How To Select A Probe Tip Head?        (see Tip Styles

In common cases, there are 3 main testing situation for ICT( in-circuit test)

Soldering Spot, Via Hole, Dip.

Of course, some OEM/ ODM manufacturers will have a testing on some connectors or metal pin plugs.

Ok, here we should have a rough impression about what we would test.

We could look at the illustration about a soldering spot. Different Manufacturers have different soldering process about PCB. But normally they look like those 3 situations. The pad is generated after the SMT process, and high temperature is going down, and FLUX is flowing out of the Tin spot, you know the liquid scaling powder or flux is covering the pad surface finally, and FLUX is not easy to puncture and it is not conductive.

Soldering Pad- Test Probe Tip Selection

Situation "a": Called Flate Pad. It comes easily to test because the flux covering the pad evenly spot.

Situation "b": Called Arc Pad. It is not hard to test when we use a right head with suitable spring force.

Situation "c": Called Oval Pad. It is easy to get the half ball with a serrated crown head.

We should use the suitable head tip for the Tin Spot, by and large, the pad size has a big gap. some pads only get 0.3~0.4mm( .0118~.0157''), nevertheless some other pads get over 0.5mm~0.8mm( .0196~.0314'').

Some advice for the tip head here you could definitely understand.

If it was a big pad like a 0.6mm( 24mil) pad, it is better to use a sharp probe, like a dagger head as the picture says. It can easily puncture into the flux pad.

#1: Cone Tip -30 degree sharp

#2: 3-Side Pyramid Tip - 30 degree sharp

#3: Sharp Dagger - 30 degree sharp

You will get a very good FPY( first passed yield), this will appear in not very very thin PCB board. So don't worry to have a try with some comparative sharp tips, they will help you a lot.


But will the sharp tip work for a small pad? like 0.3~0.4mm( .0118~.0157''). normally even the highest precision fixture makers are not able to avoid the fixture tolerance, so it is better to use multiple points head, it gets more percentage to get the soldering spot.

#4: 4-Point Crown

#5: 9-Point Serrated Crown

Note: Here we must make sure the tip gap never exceeding pad size. This can guarantee one of the pinpoints can get into soldering pad.

But for Gold finger pad, we could use the round head to get touching, some probe expert will suggest using the sharp head to contact directly so that ensure the high FPY when the PCB is not original material.

#6: Round Head, it can stop gold pad or fingers from footprints by the In-Circuit Test.

Via Hole- Test Probe Tip Selection

Up is for Pad test, here we need have more comments about how to select a probe head tip for the via hole and dip in In-Circuit Test.

Actually, many ODM or OEM manufacturers deal with via holes in different processes, some industries they don't fill the Tin solder paste into the via holes when they have a good PCB print process. However, some others will do. So we will confront the two situations.

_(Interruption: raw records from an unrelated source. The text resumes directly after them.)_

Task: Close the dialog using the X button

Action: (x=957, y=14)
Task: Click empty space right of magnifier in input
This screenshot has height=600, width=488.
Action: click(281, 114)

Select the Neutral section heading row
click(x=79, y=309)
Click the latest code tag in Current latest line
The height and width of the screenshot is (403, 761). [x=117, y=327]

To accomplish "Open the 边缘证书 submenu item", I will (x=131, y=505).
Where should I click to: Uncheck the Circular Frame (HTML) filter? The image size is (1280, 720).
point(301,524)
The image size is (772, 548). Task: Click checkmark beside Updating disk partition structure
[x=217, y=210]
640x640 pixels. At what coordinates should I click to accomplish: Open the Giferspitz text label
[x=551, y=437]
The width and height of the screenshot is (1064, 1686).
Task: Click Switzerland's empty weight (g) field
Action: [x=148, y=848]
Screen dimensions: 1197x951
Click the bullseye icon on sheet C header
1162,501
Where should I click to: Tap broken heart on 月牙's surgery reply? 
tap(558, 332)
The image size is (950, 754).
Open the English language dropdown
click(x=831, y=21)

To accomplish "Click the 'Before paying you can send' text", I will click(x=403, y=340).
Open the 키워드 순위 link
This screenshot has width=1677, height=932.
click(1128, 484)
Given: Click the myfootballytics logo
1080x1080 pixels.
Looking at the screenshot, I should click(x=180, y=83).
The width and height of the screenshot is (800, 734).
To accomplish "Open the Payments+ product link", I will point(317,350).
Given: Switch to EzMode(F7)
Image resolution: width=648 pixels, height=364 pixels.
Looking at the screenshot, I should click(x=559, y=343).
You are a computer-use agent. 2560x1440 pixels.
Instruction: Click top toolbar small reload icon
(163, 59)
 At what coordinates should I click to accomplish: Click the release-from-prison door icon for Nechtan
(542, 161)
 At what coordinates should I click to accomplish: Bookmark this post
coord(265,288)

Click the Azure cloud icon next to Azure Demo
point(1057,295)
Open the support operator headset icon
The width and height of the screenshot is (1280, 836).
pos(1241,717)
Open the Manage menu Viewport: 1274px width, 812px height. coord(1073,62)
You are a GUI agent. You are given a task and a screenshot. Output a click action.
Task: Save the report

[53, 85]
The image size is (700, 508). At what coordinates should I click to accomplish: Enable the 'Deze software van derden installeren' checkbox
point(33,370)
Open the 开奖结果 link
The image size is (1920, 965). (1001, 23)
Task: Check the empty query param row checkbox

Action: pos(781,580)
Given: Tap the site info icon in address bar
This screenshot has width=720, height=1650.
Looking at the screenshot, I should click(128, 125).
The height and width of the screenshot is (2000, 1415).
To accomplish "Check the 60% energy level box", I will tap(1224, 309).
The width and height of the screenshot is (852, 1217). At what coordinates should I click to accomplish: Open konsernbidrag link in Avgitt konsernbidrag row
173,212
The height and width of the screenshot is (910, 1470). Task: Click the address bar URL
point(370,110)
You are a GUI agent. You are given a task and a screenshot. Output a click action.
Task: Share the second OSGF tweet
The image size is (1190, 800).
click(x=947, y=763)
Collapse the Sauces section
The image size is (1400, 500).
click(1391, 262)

The top 3 via holes are not filled with soldering paste, so we can use the dagger or pyramid to cut into the copper ring, so the current can catch.

Top bottom 3 via holes are filled with soldering paste, so we can use 90-degree or 120-degree angle dagger to puncture the Tin paste, also can get the current going. But please don't use too sharp dagger or probe( like #4), this will damage the solder paste that wasn't the PCB manager want you to do.

It is easy to get it! just remember cutting the copper ring is the better choice.


​Dip Fee​t- Test Probe Tip Selection

To test the dip feet, many people think we should use a CUP tip( #1) to catch the dip. It is absolutely wrong, the cup is always accumulating the flux, so after several times, cup gets full of flux. It can't work finally.

Optimized options are using the bladed crown( #2) or sharp point( #3). Of course, #3 head tip will bring a risk of board puncturing. so please take action seriously. About #2 you could use 6 bladed-crown, 7 bladed-crown, lotus head, it will keep a good FPY.